According to the mixed scheduling strategy of the manned mining truck and the unmanned mining truck, the optimal operation route can be automatically planned on the premise of meeting production tasks, the empty travel can be shortened, the efficiency of the electric shovel can be maximized, and the waiting time of the whole mining truck is reduced.

In order to achieve the above-mentioned mixed scheduling objective, this embodiment may further set constraint conditions such as loading and unloading area continuous operation constraint, electric shovel loading and unloading capability constraint, ore yield constraint, and mixed scheduling safety distance constraint, where the loading and unloading area continuous operation constraint is a constraint condition that needs to be met when an ore truck continuously works in a loading area and an unloading area, the electric shovel loading and unloading capability constraint is a constraint that needs to be met by each electric shovel excavating capability, the ore yield constraint is a constraint condition that needs to be met by the total yield of each electric shovel, and the mixed scheduling safety distance constraint is a constraint condition that needs to be met by a safety distance between a manned ore truck and an unmanned ore truck.

Optionally, in order to ensure that the mining truck can continuously run in the shovel loading area, the coal unloading area of the crushing station and the soil discharging area, the continuous operation requirement of the mining truck in the loading area and the unloading area and the flow balance of the unmanned mining truck and the unmanned mining truck can be met, and the continuous operation constraint of the loading area can be configured as follows:

(6)

Alternatively, the electric shovel capacity constraints may be configured to:

(7)

Alternatively, the ore yield constraint may be configured to:

(8)

Wherein M represents the number of electric shovels, Indicating the yield of the kth electric shovel,Representing the planned production.

Alternatively, the hybrid scheduling security distance constraint may be configured to:

(9)

wherein, Representing the distance between the manned mining truck on the ith path and the unmanned mining truck on the jth path,Representing the minimum of the safe distance.

According to the embodiment, by adopting the mixed-knitting dispatching strategy, safe and efficient mixed-knitting dispatching between the manned vehicle and the unmanned mining truck can be realized, different types of unmanned mining cards and the manned vehicle can be effectively managed and dispatched, so that the unmanned vehicle and the unmanned mining truck can cooperatively operate, and full-mining-level safe mixed-knitting transportation can be realized.

And S03, judging whether each unmanned mining truck can collide with other vehicles or obstacles according to the received positioning information and the received obstacle information of each vehicle in the process of executing the operation of each mining truck according to the planned running path, and if so, controlling to send early warning information to the vehicles with the running collisions.

In this embodiment, during hybrid scheduling, it is required to ensure that the vehicle does not collide and collide with a static or dynamic obstacle during the automatic running process, that is, has an obstacle protection function. If the ground centralized control system judges that the unmanned mining truck exists and has running conflict with the obstacle, the ground centralized control system further comprises the step of rescheduling a path according to the current position, the safe parking position and the current speed of the unmanned mining truck with the conflict. For example, after the unmanned mining truck detects the obstacle, the distance between the obstacle and the expected path is calculated, if the distance is smaller than the safety threshold, the obstacle is judged to conflict with the vehicle, and the unmanned mining truck is controlled to reprogram a speed curve from the current position to the safety parking position according to the current position, the safety parking position and the current speed, so that the safety parking is realized.

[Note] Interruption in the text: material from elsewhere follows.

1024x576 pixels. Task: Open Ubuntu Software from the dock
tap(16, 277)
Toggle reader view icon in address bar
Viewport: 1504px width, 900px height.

In this embodiment, in the process of executing the operation according to the planned driving path of each mining truck, the ground centralized control system may determine whether each unmanned mining truck may generate a driving conflict with other vehicles (unmanned mining truck, manned vehicle) or obstacles according to the received positioning information and the obstacle information of each vehicle, and if it is determined that the driving conflict may occur, send early warning information to the corresponding vehicle to perform early warning. For example, if there are two unmanned mining trucks, if there is a collision, the warning information is sent to the two unmanned mining trucks, respectively, if there are an unmanned mining truck and a manned vehicle (manned mining truck, assisting vehicle), the warning information is sent to the unmanned mining truck and the manned vehicle, and if there is an obstacle in front of the unmanned mining truck, the warning information is sent to the unmanned mining truck. It will be appreciated that the warning function of the obstacle in front of the unmanned mining truck may also be implemented by an unmanned system inside the unmanned mining truck.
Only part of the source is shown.